▸ **YOUR ASSIGNMENT**
Once you find the line with "Image resolution: width=700" in the entries below, print it and each line after it up to and including the line with "The width and", exactly, without pictures.

### SOURCE DATA ###

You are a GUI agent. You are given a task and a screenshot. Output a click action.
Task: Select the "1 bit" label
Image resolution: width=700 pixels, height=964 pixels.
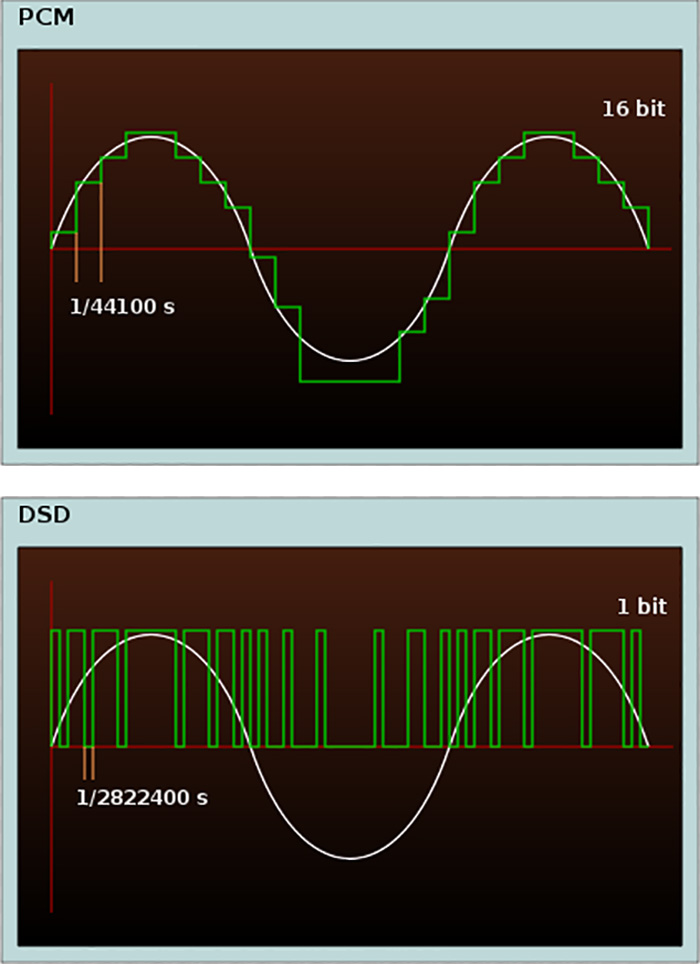(641, 607)
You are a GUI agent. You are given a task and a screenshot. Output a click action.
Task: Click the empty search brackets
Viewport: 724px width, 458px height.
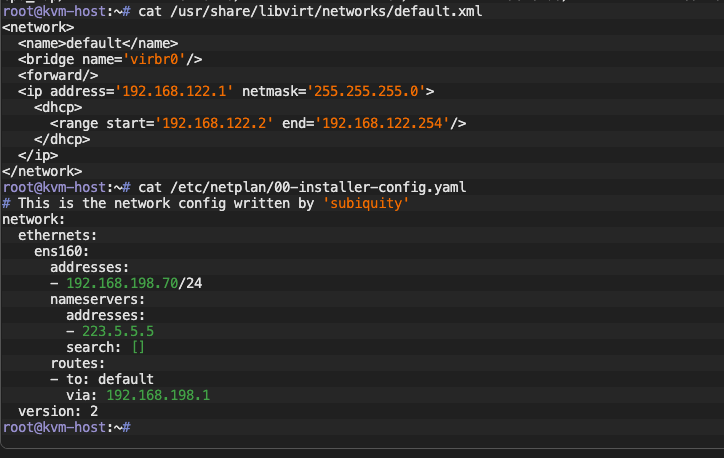pos(138,347)
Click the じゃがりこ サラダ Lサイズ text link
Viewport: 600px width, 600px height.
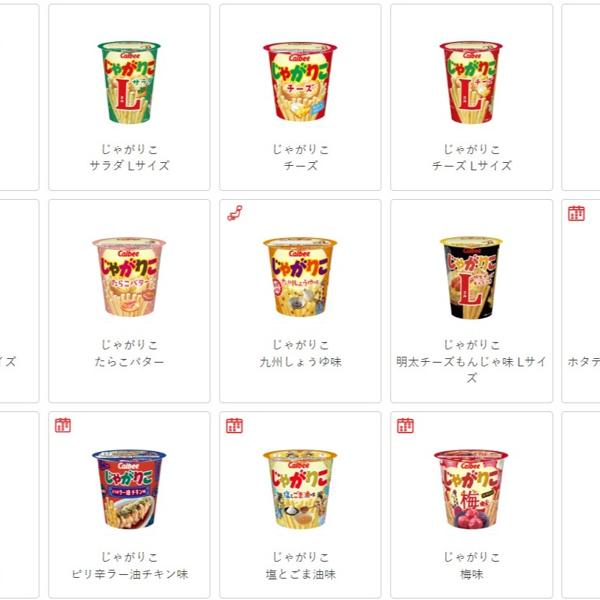[x=129, y=157]
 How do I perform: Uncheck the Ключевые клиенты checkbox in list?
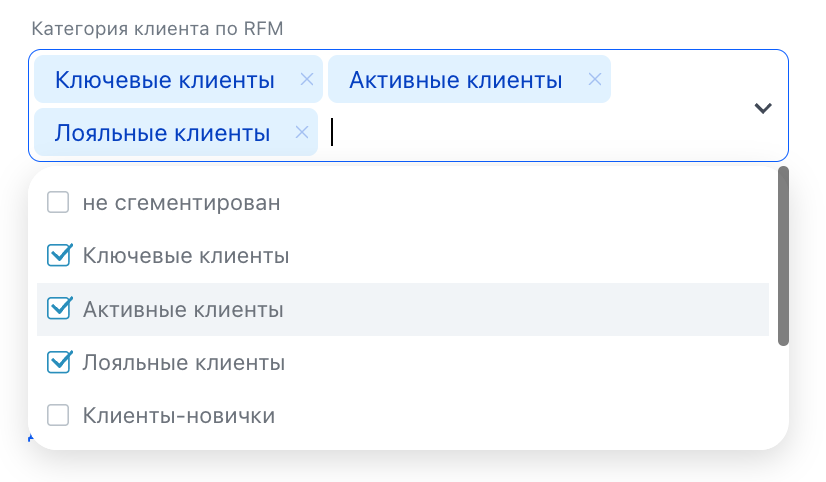pos(59,256)
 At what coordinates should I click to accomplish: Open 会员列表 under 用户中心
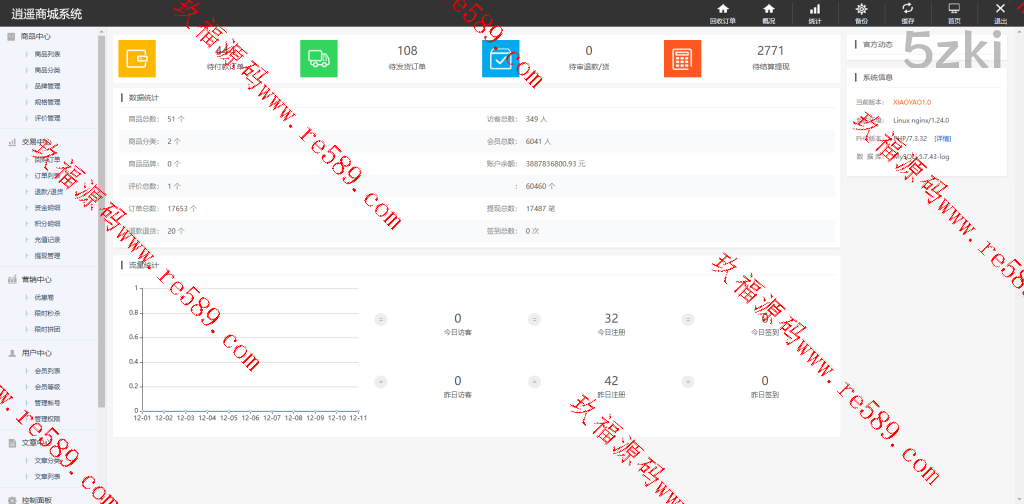tap(47, 370)
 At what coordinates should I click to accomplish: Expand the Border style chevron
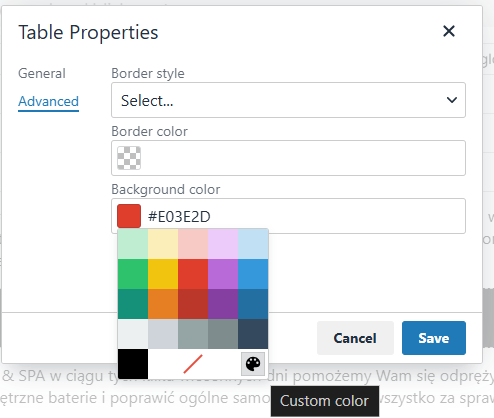[452, 100]
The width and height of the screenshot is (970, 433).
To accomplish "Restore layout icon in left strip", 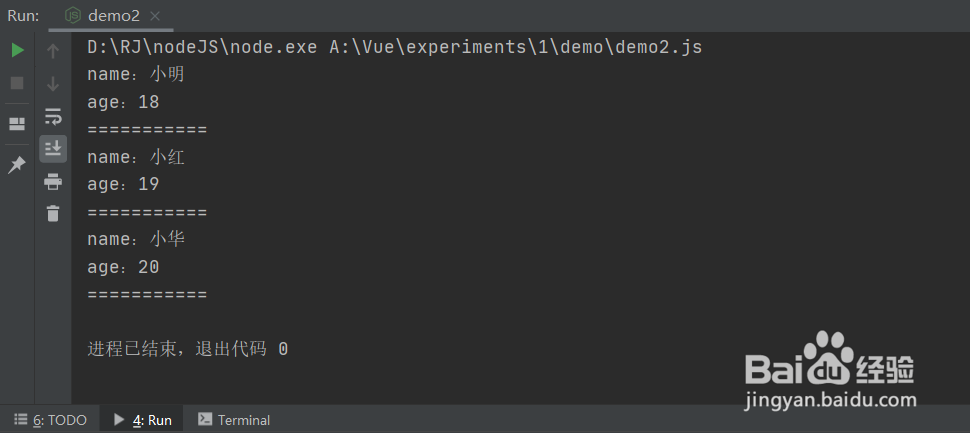I will 17,124.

###

▸ **EXERCISE SOLUTION**
Image resolution: width=700 pixels, height=964 pixels.
(641, 607)
You are a GUI agent. You are given a task and a screenshot. Output a click action.
Task: Click the empty search brackets
Viewport: 724px width, 458px height.
pos(138,347)
Click the じゃがりこ サラダ Lサイズ text link
Viewport: 600px width, 600px height.
[x=129, y=157]
 How do I perform: Uncheck the Ключевые клиенты checkbox in list?
pos(59,256)
 At what coordinates should I click to accomplish: Open 会员列表 under 用户中心
tap(47, 370)
 At what coordinates should I click to accomplish: Expand the Border style chevron
[452, 100]
The width and height of the screenshot is (970, 433).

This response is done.